Reinsurance News

British Airways fine just the beginning for data privacy regulation, says Fifth Step CEO

10th July 2019 - Author: Matt Sheehan

The landmark £183 million fine imposed on British Airways should come as no surprise and may represent only the beginning of more stringent data privacy regulation, according to Darren Wray, CEO at Fifth Step, a business management firm for the re/insurance industry.

The Information Commissioner’s Office (ICO) imposed the penalty on British Airways for non-compliance with new General Data Protection Regulation (GDPR) rules following a data breach last year that compromised the personal details of around 500,000 customers.

British Airways said it was “surprised and disappointed” by the size of the fine, which amounts to around 1.5% of the airline’s £11.6 billion global turnover last year.

However, the EU regulation allows for fines up to 4% of revenues, meaning British Airways could have been on the hook for almost £500 million.

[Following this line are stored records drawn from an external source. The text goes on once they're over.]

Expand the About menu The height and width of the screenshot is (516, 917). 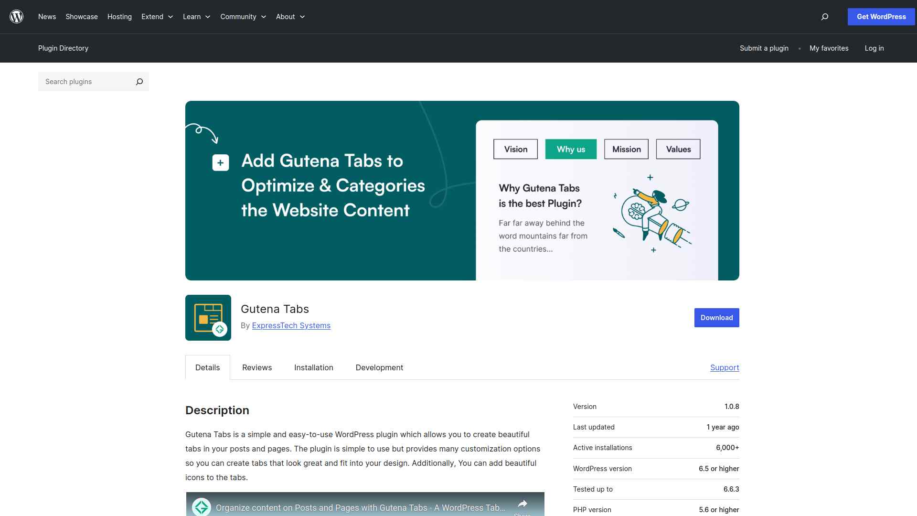(290, 17)
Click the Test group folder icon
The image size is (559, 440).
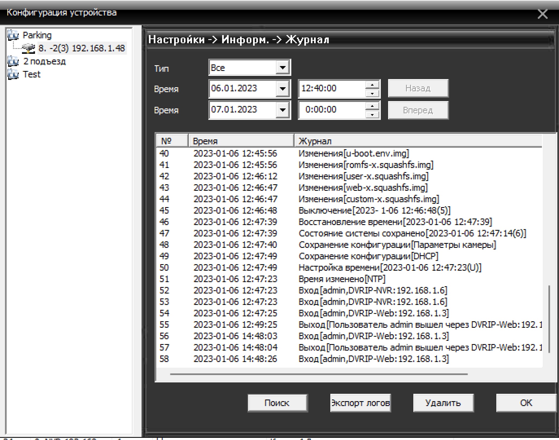[13, 74]
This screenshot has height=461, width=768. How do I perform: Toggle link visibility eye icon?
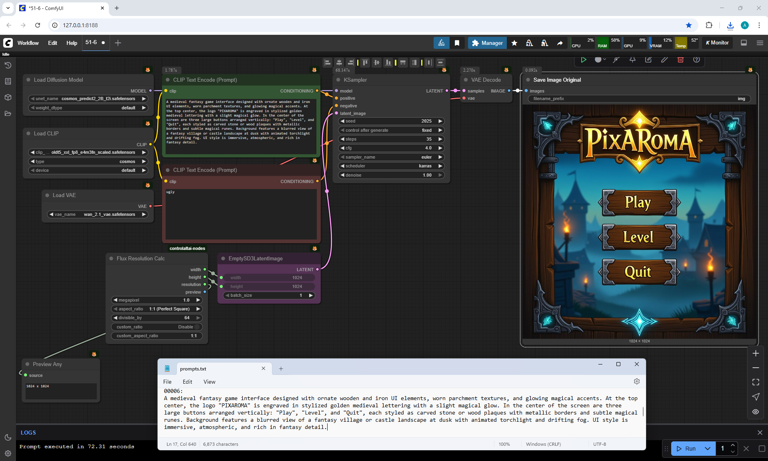click(755, 412)
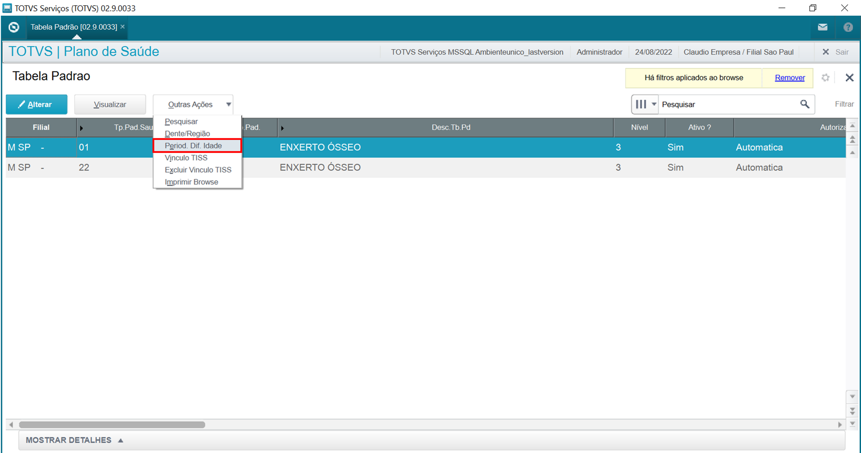The height and width of the screenshot is (453, 861).
Task: Click the Visualizar button
Action: coord(110,104)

The company argues that it collaborated fully with the regulator and responded quickly to what it considered “a very sophisticated, malicious” attempt to harvest customer data.

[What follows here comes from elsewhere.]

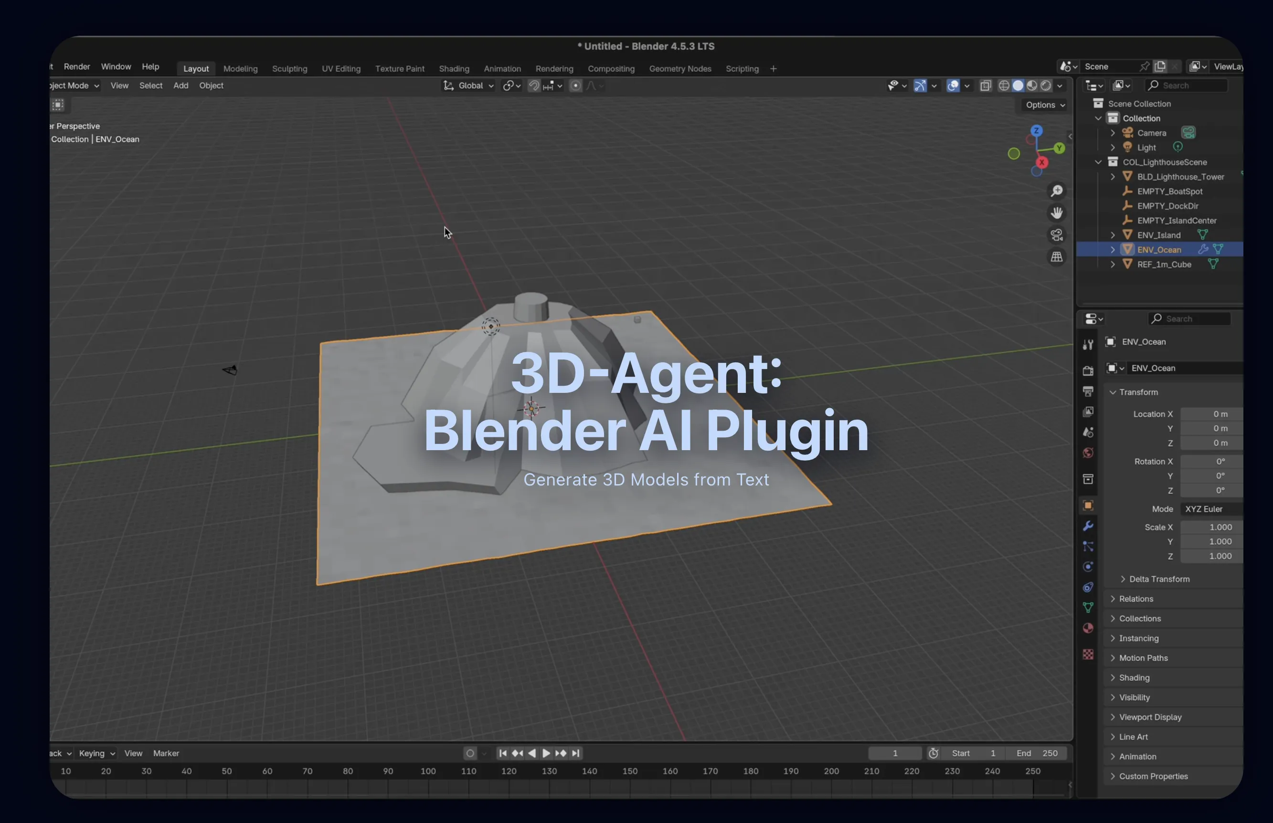1273x823 pixels.
Task: Select rendered viewport shading mode
Action: point(1046,86)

But the ICO has maintained that British Airways should have had better protections in place, especially considering it was subject to a previous breach in 2017.

According to Fifth Step, 206,326 cases of cyber breaches were reported throughout the EU in 2018, of which 52% are now closed, 47% are on-going and 1% are to be appealed. British Airways has stated that it intends to appeal the ICO’s decision.

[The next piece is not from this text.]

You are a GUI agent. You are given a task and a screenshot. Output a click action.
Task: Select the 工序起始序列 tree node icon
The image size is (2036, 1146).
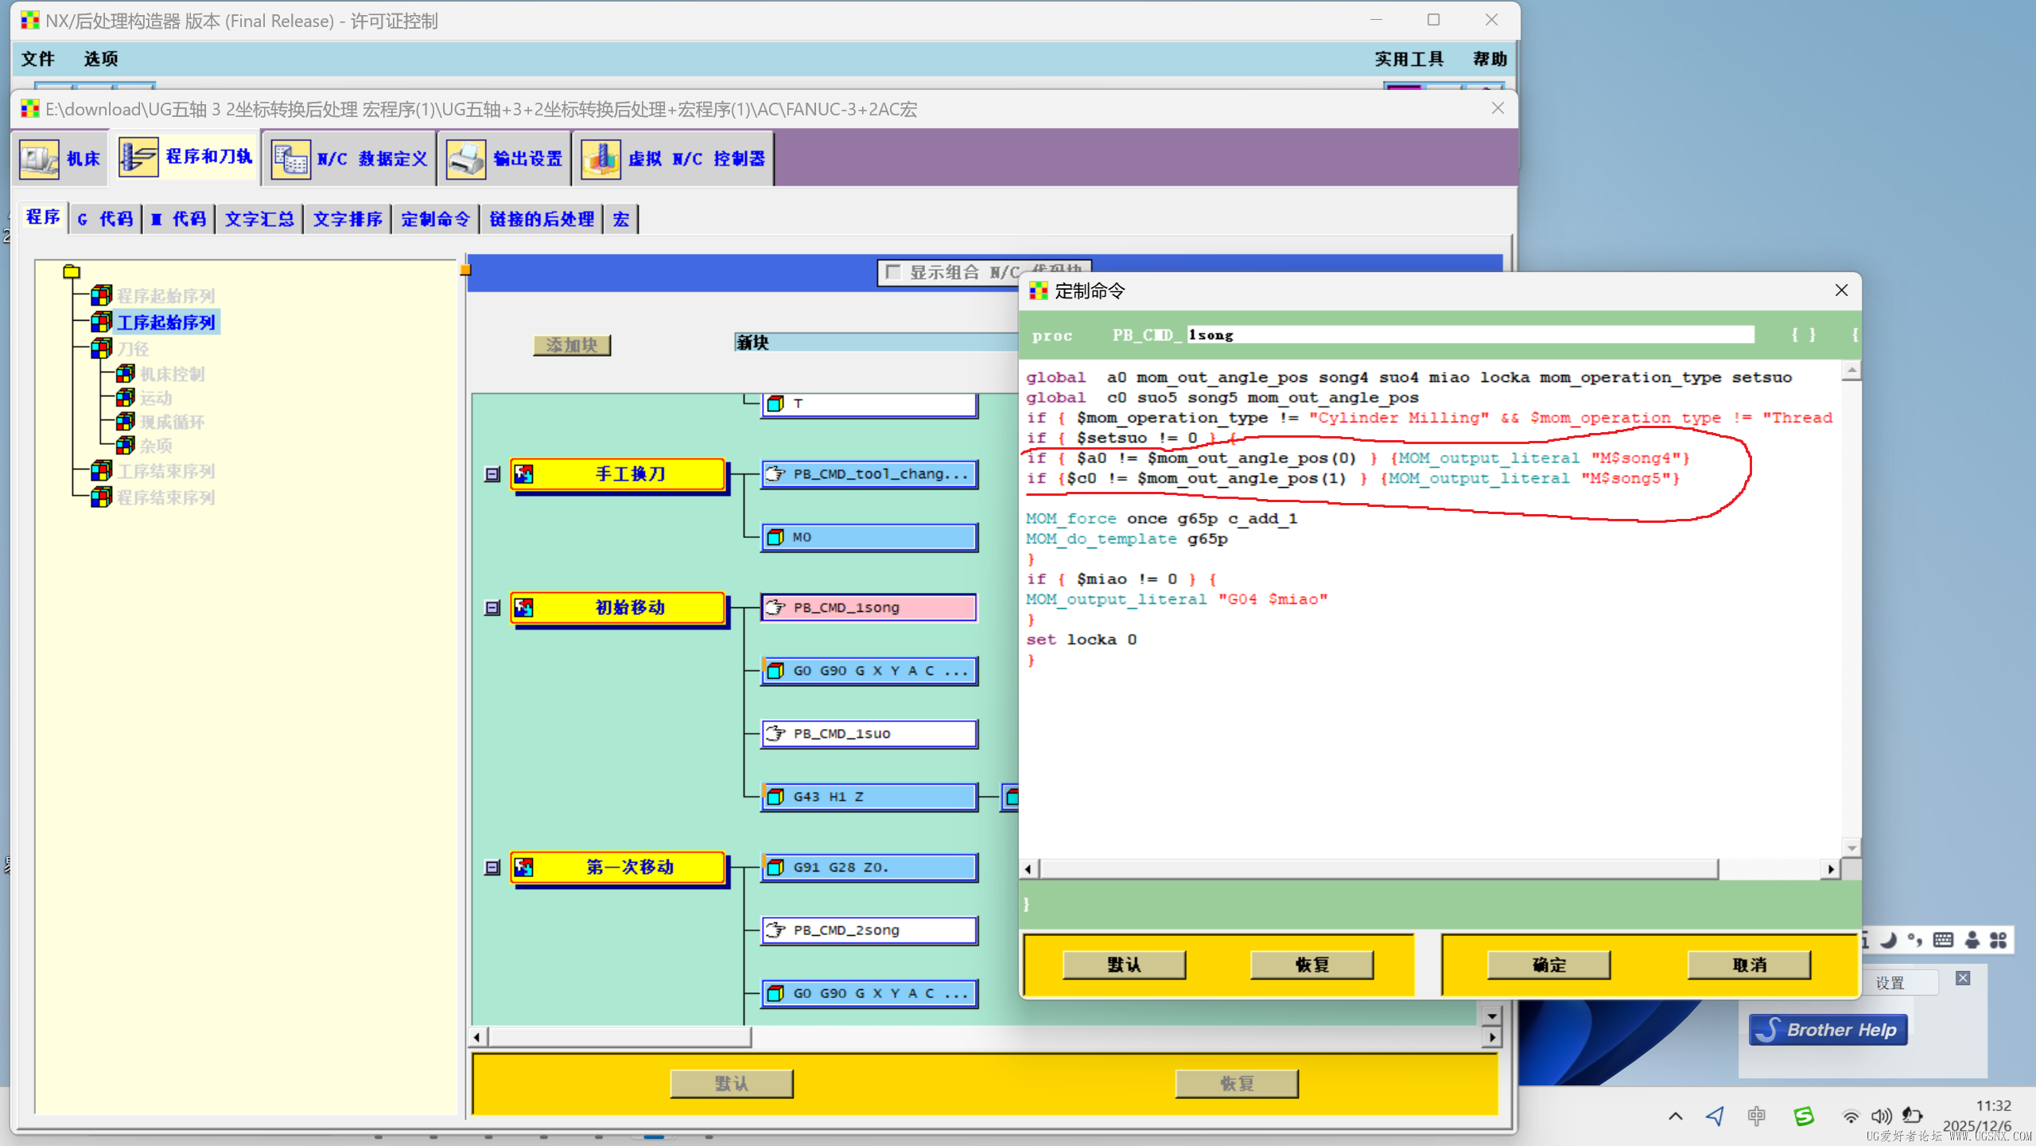coord(101,322)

Wray contends that similar incidents have the potential to be even more damaging in future when data protection regulation in the U.S comes into force on January 1 next year.

These new rules could see organisations being fined or sued in multiple jurisdictions for the same breach.

California is the first U.S. state to pass an act that requires companies and employers to comply with data privacy and protection requirements under the CCPA privacy regulation, and Washington, New York and others are set to follow.

Wray warned that this is only the beginning for global data privacy regulation, suggesting that in a few years time businesses could be looking back fondly on the days when fines totalled in the low hundreds of millions and didn’t include nearly as much time in court or lawyer’s fees.